STORED ROWS
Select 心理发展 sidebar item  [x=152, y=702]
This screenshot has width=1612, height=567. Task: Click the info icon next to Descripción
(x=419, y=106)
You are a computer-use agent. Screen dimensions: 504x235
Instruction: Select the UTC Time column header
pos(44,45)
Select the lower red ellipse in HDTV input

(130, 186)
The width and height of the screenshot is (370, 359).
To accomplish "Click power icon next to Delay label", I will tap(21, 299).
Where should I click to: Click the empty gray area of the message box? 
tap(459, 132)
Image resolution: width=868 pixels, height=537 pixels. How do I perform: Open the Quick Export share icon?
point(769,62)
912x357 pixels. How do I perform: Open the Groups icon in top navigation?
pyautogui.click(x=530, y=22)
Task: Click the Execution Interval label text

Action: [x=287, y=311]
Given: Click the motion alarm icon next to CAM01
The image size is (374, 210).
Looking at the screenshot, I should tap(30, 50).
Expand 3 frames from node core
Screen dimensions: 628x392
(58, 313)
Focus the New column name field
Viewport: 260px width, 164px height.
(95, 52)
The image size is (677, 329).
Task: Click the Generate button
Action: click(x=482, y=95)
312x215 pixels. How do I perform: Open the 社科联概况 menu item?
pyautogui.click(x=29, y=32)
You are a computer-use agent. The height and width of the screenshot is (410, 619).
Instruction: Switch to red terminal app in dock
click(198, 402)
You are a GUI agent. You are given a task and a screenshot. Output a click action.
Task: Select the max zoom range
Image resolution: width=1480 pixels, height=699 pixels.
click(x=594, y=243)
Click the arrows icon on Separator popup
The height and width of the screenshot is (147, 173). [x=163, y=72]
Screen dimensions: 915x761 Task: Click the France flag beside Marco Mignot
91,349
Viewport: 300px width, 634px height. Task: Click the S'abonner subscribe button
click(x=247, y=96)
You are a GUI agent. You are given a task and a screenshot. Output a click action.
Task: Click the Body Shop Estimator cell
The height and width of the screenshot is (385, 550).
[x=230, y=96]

TASK REQUIREMENTS
Render the stretch of entries from the start through the line containing "Action: [x=287, y=311]" as a JSON list of strings, one string per line, omitting blank lines.

THE RESPONSE
[
  "Select 心理发展 sidebar item  [x=152, y=702]",
  "This screenshot has width=1612, height=567. Task: Click the info icon next to Descripción",
  "(x=419, y=106)",
  "You are a computer-use agent. Screen dimensions: 504x235",
  "Instruction: Select the UTC Time column header",
  "pos(44,45)",
  "Select the lower red ellipse in HDTV input",
  "(130, 186)",
  "The width and height of the screenshot is (370, 359).",
  "To accomplish \"Click power icon next to Delay label\", I will tap(21, 299).",
  "Where should I click to: Click the empty gray area of the message box? ",
  "tap(459, 132)",
  "Image resolution: width=868 pixels, height=537 pixels. How do I perform: Open the Quick Export share icon?",
  "point(769,62)",
  "912x357 pixels. How do I perform: Open the Groups icon in top navigation?",
  "pyautogui.click(x=530, y=22)",
  "Task: Click the Execution Interval label text",
  "Action: [x=287, y=311]"
]